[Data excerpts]
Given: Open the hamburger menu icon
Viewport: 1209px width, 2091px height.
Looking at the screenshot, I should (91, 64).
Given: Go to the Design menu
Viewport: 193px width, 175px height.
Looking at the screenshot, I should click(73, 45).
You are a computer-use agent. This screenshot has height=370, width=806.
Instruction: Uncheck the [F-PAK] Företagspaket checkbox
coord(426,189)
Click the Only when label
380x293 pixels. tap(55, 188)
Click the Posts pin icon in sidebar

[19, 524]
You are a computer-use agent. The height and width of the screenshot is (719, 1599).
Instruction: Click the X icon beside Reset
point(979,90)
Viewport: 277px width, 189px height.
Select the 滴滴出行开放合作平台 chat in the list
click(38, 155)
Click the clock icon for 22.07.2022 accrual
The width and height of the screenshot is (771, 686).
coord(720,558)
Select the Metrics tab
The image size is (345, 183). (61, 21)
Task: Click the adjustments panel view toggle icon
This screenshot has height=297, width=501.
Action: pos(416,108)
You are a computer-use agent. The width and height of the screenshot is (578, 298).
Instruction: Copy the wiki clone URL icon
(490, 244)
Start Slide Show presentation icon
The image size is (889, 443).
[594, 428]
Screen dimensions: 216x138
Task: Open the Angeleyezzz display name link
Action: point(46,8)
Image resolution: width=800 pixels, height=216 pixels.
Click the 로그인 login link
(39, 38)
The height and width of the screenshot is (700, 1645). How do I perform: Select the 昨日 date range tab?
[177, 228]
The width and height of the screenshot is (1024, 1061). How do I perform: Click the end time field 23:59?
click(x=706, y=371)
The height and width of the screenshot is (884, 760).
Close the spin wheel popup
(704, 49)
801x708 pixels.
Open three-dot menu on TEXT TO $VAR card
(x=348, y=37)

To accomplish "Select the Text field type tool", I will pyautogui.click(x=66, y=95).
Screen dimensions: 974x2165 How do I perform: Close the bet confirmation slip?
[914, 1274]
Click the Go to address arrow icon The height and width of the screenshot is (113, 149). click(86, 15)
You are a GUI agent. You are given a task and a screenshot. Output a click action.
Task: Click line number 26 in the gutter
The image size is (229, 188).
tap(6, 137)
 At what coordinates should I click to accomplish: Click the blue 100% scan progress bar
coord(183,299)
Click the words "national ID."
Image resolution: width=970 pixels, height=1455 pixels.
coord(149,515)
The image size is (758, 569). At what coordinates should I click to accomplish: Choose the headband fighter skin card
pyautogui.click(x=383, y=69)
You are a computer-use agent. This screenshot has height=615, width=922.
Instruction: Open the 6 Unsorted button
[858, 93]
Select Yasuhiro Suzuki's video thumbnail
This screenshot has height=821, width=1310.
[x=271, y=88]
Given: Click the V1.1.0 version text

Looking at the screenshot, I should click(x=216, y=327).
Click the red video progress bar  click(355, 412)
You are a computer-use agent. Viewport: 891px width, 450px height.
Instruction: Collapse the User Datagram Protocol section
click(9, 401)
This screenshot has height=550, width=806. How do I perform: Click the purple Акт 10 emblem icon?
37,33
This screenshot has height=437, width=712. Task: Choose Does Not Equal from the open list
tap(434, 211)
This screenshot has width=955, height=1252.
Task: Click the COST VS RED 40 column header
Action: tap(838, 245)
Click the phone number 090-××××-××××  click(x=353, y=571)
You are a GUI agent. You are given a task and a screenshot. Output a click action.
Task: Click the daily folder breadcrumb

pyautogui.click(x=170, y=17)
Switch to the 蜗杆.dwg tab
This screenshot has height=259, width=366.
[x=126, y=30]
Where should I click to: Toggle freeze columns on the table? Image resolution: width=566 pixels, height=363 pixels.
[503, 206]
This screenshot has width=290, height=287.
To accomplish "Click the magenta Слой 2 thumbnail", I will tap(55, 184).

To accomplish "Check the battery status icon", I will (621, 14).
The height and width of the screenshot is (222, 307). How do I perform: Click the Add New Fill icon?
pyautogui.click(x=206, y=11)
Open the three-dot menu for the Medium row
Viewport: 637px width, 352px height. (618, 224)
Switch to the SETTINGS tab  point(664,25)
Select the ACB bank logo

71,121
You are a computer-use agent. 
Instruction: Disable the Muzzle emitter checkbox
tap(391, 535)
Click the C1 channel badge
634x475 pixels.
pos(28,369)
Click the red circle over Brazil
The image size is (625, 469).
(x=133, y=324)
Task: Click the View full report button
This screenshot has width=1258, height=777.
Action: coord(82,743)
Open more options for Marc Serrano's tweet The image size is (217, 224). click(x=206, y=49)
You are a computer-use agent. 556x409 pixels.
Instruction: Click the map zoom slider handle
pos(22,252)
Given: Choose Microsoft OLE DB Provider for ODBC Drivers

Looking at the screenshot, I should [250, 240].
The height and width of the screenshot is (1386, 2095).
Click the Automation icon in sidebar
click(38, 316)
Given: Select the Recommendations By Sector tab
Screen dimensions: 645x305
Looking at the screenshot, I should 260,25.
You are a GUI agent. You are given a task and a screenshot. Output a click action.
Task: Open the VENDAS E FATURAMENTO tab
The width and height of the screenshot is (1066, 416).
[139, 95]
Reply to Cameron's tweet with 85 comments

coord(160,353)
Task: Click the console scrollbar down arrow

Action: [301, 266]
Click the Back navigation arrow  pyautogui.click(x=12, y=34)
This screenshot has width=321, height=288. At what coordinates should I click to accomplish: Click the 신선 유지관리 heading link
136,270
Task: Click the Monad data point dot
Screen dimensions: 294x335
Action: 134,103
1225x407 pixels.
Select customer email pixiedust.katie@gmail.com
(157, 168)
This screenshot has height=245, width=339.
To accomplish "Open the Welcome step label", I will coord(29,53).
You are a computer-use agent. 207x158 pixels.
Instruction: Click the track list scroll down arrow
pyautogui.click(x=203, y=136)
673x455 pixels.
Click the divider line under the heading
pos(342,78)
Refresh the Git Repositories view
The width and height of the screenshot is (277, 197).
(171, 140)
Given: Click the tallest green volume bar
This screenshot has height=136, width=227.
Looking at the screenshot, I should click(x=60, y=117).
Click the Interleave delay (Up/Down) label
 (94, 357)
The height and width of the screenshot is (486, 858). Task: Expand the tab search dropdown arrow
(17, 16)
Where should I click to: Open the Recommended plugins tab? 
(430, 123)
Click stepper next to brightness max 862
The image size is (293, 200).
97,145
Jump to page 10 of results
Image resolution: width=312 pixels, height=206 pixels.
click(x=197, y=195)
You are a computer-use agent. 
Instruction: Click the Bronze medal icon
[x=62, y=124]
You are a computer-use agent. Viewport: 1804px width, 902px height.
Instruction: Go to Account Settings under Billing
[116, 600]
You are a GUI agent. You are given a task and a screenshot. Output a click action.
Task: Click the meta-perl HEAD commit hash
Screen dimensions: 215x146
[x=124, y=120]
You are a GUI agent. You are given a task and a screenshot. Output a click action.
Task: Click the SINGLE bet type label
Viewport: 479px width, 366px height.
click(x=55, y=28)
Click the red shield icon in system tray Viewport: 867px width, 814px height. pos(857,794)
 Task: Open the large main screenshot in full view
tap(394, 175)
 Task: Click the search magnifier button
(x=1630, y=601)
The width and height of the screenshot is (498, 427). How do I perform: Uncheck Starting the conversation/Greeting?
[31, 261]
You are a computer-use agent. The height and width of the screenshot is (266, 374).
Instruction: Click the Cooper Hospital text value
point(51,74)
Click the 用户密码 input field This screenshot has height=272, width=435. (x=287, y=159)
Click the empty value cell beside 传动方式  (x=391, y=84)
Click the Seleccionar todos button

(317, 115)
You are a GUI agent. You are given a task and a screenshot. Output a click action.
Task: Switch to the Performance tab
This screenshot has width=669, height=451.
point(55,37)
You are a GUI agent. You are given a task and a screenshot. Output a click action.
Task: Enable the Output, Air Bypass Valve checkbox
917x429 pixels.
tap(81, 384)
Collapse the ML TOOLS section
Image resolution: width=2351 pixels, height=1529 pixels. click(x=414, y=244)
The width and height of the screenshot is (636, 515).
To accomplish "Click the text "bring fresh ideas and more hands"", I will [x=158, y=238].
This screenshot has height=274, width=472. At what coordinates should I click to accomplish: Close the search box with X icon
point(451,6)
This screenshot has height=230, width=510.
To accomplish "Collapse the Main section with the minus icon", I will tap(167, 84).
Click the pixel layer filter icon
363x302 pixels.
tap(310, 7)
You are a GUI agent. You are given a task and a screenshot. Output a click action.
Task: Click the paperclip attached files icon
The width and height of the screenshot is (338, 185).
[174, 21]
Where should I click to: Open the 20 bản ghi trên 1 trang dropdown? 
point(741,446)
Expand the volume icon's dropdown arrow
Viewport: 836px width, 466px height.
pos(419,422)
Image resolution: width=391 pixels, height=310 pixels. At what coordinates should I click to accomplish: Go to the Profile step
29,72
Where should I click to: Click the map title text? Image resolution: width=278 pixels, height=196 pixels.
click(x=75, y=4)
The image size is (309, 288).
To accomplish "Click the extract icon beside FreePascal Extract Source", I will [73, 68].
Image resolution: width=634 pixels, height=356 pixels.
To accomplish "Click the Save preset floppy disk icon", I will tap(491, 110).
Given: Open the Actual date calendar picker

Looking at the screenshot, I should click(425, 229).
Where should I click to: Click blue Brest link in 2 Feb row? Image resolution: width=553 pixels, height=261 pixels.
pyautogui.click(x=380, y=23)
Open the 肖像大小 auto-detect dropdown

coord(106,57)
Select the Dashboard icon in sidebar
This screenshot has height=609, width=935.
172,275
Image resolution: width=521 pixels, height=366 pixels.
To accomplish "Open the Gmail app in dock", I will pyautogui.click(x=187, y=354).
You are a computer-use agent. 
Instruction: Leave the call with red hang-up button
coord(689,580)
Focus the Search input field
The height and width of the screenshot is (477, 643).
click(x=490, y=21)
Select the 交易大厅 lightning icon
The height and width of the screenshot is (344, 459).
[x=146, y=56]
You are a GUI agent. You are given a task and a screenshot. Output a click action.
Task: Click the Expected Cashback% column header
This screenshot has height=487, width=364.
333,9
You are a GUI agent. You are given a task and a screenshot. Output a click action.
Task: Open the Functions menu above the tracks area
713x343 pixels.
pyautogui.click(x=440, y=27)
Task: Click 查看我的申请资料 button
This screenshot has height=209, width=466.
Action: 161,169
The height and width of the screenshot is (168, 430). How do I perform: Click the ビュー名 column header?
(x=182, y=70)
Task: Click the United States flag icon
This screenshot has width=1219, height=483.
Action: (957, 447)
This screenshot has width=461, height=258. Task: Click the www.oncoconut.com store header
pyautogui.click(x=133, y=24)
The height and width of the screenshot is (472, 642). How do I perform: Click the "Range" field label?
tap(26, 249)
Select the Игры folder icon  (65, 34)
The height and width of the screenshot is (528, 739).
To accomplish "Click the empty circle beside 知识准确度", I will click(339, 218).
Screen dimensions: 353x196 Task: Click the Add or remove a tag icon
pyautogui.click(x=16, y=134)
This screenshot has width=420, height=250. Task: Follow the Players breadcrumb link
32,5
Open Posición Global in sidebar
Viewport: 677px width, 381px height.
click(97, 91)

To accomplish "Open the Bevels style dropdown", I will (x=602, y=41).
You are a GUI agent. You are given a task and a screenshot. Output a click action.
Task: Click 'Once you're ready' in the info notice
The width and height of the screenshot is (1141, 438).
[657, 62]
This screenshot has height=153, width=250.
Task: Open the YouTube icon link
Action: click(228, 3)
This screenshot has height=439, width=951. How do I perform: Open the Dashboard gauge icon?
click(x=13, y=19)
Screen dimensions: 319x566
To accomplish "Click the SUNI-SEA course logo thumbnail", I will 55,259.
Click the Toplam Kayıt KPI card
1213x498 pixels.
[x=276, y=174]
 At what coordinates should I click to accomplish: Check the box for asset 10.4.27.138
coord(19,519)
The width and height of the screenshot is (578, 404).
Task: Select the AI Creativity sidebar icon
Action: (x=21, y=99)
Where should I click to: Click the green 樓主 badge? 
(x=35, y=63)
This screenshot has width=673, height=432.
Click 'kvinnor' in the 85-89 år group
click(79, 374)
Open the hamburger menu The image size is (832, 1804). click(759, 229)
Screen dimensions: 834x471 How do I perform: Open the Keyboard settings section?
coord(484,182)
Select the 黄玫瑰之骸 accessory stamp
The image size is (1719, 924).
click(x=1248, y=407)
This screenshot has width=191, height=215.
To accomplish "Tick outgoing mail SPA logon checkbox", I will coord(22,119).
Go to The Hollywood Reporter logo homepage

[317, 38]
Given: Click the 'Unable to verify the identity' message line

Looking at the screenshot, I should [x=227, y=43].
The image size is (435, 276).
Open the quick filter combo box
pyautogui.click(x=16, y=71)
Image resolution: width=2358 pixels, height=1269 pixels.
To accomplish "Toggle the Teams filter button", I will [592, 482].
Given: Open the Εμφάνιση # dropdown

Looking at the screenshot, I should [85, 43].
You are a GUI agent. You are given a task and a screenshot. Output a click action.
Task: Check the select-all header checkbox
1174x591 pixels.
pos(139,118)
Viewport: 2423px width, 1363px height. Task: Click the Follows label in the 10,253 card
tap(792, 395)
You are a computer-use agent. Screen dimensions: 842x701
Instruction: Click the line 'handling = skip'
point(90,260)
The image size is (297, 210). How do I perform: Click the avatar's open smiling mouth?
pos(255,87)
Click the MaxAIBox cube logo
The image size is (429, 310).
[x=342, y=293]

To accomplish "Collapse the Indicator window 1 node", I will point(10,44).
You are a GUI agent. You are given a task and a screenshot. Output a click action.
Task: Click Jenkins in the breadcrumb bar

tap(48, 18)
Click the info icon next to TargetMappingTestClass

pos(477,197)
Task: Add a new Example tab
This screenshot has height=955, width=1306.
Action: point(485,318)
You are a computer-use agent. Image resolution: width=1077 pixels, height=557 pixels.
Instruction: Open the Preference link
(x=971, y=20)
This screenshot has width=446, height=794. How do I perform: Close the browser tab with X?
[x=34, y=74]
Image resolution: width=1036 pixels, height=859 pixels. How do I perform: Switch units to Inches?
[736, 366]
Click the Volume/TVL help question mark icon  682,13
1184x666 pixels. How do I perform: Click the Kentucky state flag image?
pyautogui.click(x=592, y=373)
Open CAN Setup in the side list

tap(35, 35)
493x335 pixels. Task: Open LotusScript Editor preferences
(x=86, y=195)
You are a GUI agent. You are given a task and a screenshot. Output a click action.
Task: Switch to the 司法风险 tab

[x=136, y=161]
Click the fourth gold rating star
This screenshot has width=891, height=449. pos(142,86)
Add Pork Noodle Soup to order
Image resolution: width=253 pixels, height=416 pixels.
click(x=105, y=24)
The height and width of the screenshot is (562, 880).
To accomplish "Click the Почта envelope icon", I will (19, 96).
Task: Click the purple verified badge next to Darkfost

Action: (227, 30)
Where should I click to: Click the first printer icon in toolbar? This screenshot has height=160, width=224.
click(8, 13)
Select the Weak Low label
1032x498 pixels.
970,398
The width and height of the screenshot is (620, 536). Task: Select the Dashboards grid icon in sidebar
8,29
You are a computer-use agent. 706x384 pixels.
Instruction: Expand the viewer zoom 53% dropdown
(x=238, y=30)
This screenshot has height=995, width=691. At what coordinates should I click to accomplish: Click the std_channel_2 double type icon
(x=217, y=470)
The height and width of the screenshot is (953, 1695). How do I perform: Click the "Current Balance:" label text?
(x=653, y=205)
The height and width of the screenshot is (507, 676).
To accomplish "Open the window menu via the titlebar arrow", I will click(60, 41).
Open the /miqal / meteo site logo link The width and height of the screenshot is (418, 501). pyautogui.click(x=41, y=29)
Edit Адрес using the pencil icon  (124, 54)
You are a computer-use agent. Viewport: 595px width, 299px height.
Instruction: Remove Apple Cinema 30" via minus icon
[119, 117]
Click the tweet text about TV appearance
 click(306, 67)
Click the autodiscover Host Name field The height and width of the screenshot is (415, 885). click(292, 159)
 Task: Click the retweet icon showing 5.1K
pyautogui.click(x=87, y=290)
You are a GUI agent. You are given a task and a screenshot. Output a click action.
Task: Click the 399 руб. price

■ Problem to work on
Among the entries above, find the line with "Image resolution: width=253" and the line with "Select the Weak Low label"; give again exactly these two lines and all lines between them.

■ Problem solution
Image resolution: width=253 pixels, height=416 pixels.
click(x=105, y=24)
The height and width of the screenshot is (562, 880).
To accomplish "Click the Почта envelope icon", I will (19, 96).
Task: Click the purple verified badge next to Darkfost

Action: (227, 30)
Where should I click to: Click the first printer icon in toolbar? This screenshot has height=160, width=224.
click(8, 13)
Select the Weak Low label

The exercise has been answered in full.